[Opening SOURCE EXTRACT section]
Belgium in 1916. When the United States entered the war the following year,
Will served in the U.S. Army in France. After the war, he moved back to his parents' home and
dutifully joined his father at his Greenville law practice, even if poetry and writing remained his
true passion. But when the flood reached Greenville in the spring of 1927, Will finally had a chance
to prove himself to his father and the community. On April 22nd, with Leroy's blessing, Greenville Mayor John Cannon named Will as the head of a special flood relief committee.
The appointment seemed a natural fit.
Will was already the chair of the Washington County branch of the Red Cross.
Now, his two positions put him in charge of the care of 50,000 people in the Delta,
a region where thousands of homes and buildings had been swept away. But even as Will and the relief committee began searching
for boats and supplies, local residents had already sprung into action. Volunteers who
owned rowboats and motorboats led early rescue efforts. Even local bootleggers lent their vessels
to the search. A black lumberyard worker named Will Moore formed a committee with his friends
and built new boats to look for survivors.
An older Cajun resident named Herman Callouet
installed a Model T Ford engine on his 22-foot boat
and rescued 150 people over the course of three days.
But not all his attempts were successful.
Callouet was haunted by his efforts
to rescue one family of seven
stranded in a
floating house. He watched helplessly as the house hit something and splintered, causing the entire
family to drown. And as the days passed, rescue operations became more organized. Boats followed
power lines to search for survivors in rural homes, and planes flew above, acting as spotters. Will Percy later wrote
about the frenzied aftermath of the flood. He remembered, for 36 hours the delta was in turmoil,
in movement, in terror. Then the waters covered everything. The turmoil ceased, and a great quiet
settled down. Over everything was silence, deadlier because of the strange cold sound of the currents gnawing at foundations, hissing against walls, clawing over obstacles.
The flood had finished cutting its path of destruction, but now the county faced a massive refugee crisis.
Survivors from all over the countryside were deposited on the highest ground in Greenville, the eight-foot-wide crown of the levee that ran adjacent to downtown.
[Closing SOURCE EXTRACT section]
[Opening INPUT DATA section]
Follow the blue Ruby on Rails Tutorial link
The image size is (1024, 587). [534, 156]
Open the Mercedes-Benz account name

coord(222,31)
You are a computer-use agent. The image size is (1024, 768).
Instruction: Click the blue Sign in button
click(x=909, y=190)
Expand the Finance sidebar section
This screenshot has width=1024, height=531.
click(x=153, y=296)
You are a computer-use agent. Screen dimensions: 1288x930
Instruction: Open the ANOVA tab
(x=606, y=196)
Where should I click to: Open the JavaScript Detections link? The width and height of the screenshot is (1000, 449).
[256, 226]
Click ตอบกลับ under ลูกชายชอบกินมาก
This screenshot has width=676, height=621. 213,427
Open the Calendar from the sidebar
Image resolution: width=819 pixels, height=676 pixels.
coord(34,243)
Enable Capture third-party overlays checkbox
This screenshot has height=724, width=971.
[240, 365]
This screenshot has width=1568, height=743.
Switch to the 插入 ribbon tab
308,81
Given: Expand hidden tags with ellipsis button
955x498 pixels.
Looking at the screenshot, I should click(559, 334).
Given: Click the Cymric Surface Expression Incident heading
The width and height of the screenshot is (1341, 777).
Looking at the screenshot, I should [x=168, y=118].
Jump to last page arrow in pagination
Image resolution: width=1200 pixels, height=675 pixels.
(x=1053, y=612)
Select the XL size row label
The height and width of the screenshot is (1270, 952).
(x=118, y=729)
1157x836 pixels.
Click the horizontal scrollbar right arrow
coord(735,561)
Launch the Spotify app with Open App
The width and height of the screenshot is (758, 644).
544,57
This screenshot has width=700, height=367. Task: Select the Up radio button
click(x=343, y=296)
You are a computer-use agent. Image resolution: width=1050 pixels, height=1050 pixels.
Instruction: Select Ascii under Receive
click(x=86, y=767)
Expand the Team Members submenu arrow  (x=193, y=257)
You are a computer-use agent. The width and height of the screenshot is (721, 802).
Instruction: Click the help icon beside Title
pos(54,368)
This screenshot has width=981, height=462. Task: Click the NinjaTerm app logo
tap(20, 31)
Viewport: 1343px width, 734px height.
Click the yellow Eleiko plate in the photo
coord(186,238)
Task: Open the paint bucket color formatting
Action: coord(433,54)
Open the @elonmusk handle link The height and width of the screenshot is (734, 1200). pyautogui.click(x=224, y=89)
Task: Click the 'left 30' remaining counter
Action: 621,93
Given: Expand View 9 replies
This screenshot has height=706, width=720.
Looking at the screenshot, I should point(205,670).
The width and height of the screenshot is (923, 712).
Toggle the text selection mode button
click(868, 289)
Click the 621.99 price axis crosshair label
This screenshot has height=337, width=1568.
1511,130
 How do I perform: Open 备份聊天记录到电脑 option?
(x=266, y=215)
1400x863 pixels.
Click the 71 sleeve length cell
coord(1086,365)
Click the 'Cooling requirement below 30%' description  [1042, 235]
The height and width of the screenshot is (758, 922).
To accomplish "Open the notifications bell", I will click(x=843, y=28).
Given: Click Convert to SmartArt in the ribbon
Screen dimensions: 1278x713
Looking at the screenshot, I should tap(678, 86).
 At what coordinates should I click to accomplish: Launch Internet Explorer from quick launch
[Closing INPUT DATA section]
▶ PROBLEMS AND TASKS:
1) Retype the passage about the Greenville flood from "Will was already" to "look for survivors.".
2) According to the Greenville flood passage, why did Will's appointment as head of the flood relief committee seem a natural fit? Answer in one to three sentences.
3) Carry on the passage about the 1927 Greenville flood from its last sentence.

▶ RESPONSES IN ORDER:
1)
Will was already the chair of the Washington County branch of the Red Cross.
Now, his two positions put him in charge of the care of 50,000 people in the Delta,
a region where thousands of homes and buildings had been swept away. But even as Will and the relief committee began searching
for boats and supplies, local residents had already sprung into action. Volunteers who
owned rowboats and motorboats led early rescue efforts. Even local bootleggers lent their vessels
to the search. A black lumberyard worker named Will Moore formed a committee with his friends
and built new boats to look for survivors.

2) The appointment seemed a natural fit because Will was already the chair of the Washington County branch of the Red Cross. Holding both positions put him in charge of the care of 50,000 people in the Delta.

3)
The levee was now a long, narrow island, with a river on one side and a sea of brown,
fetid water on the other. Several thousand refugees, most of them black, packed the levee in a line that stretched for five miles. For shelter, they fashioned makeshift tents out
of blankets. Cows, mules, horses, and pigs joined the families,
adding to the chaos. And even though thousands of white residents had already fled Greenville,
the growing influx of refugees from the countryside pushed the town's population
from 15,000 to 25,000. Every hour, rescue boats left hundreds more people on the levee.
The Associated Press reported on the grim conditions in Greenville,
declaring,
The situation here, with the water supply gone,
most of the food destroyed,
and 10,000 camping on the levee, is desperate.
And as head of local relief efforts,
Will faced a series of daunting challenges.
He needed to secure boats, food, clean drinking water,
a sanitation system, and police.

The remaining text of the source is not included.